Multithreading publishing tendency
Some time ago I decided to close gaps in my multithreading knowledge once and for all (I am still pretty sure that I would stay away from multiple threads like from regular expressions :). I looked for the ultimate book on multithreading and to my surprise there were not a lot of them around. Eventually I found what I looked for but research gave me some interesting thoughts.
The graph (I like graphs!) represents a publishing dates of the first 20 books on multithreading from the Amazon.com. This is an interesting tendency - the peak is on the 1997-1999. Of course there are some distracting factors, like IDE standardization and Internet, - blogging seems to chock the life out the technology publishing.

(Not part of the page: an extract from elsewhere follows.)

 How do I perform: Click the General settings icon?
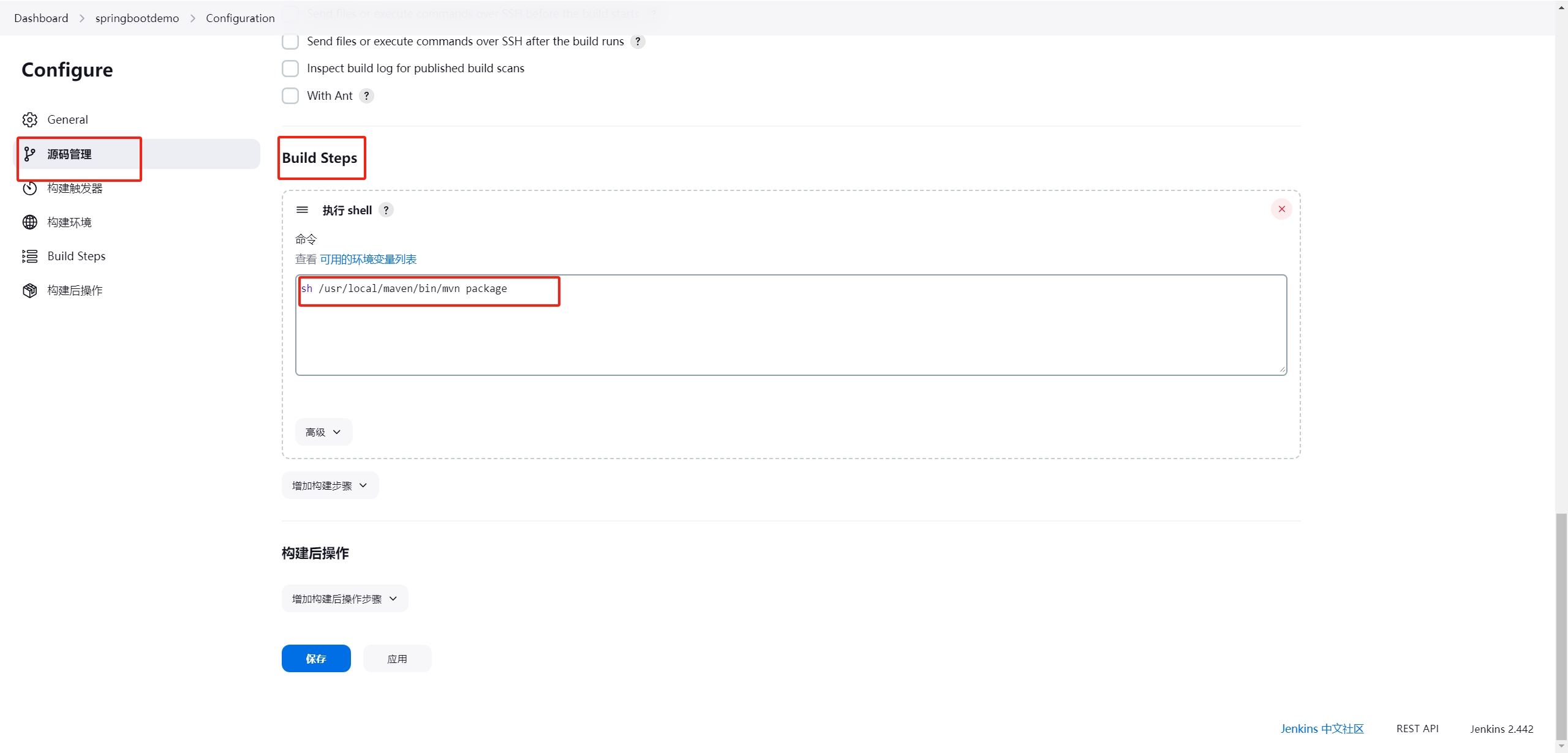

So the conclusion (biased enough) seems to be this: when powerful meanings to build software, complex enough to consider multiple threading, were unleashed upon programming public, the interest in multithreading books rose. Operating systems with parallel processing abilities become more affordable and more programmers were summoned to feed the software hunger. Multithreading ceased to be a sacred clandestine knowledge of the chosen few. Here is the essential timeline of operating systems and languages progress:
1991 | Visual Basic | Linux, Macintosh OS 7 |
1992 | Borland Pascal | Solaris 2.0, Windows 3.1 |
1993 | Ruby | FreeBSD, Windows NT 3.1 |
1995 | Borland Delphi, Java, Ruby | ColdFusion, Windows 95 |
1996 | Mac OS 7.6 | |
1997 | PHP 3, JavaScript, J2SE 1.1 | Mac OS 8, Windows NT 4 |
1998 | ANSI/ISO standard C++ | Solaris 7, Windows 98 |
1999 | XSLY, GML, J2SE 1.2 | Mac OS 9, Windows 98 SE |
2000 | .NET 1.0 Beta, J2SE 1.3 | Windows 2000 |
2001 | Ruby goes public | Mac OS X v10.0, Windows XP |
2002 | .NET 1.0 RTM, J2SE 1.4 | Mac OS X v10.2, Windows XP x64 |
2003 | .NET 1.1 RTM | Mac OS X v10.3, Windows Server 2003 |
2004 | Ruby on Rails, J2SE 5.0 | |
2005 | .NET 2.0 RTM | Mac OS X v10.4 |
2006 | .NET 3.0 RTM, Java SE 6.0 | |
2007 | .NET 3.5 Beta 1 | Windows Vista |
By the 2000 IDE seem to make multithreading easy enough to implement without fundamental understanding the processes behind it and provided enough guiding through their own help. And once again - blogging provides more timely information on the subject than any book.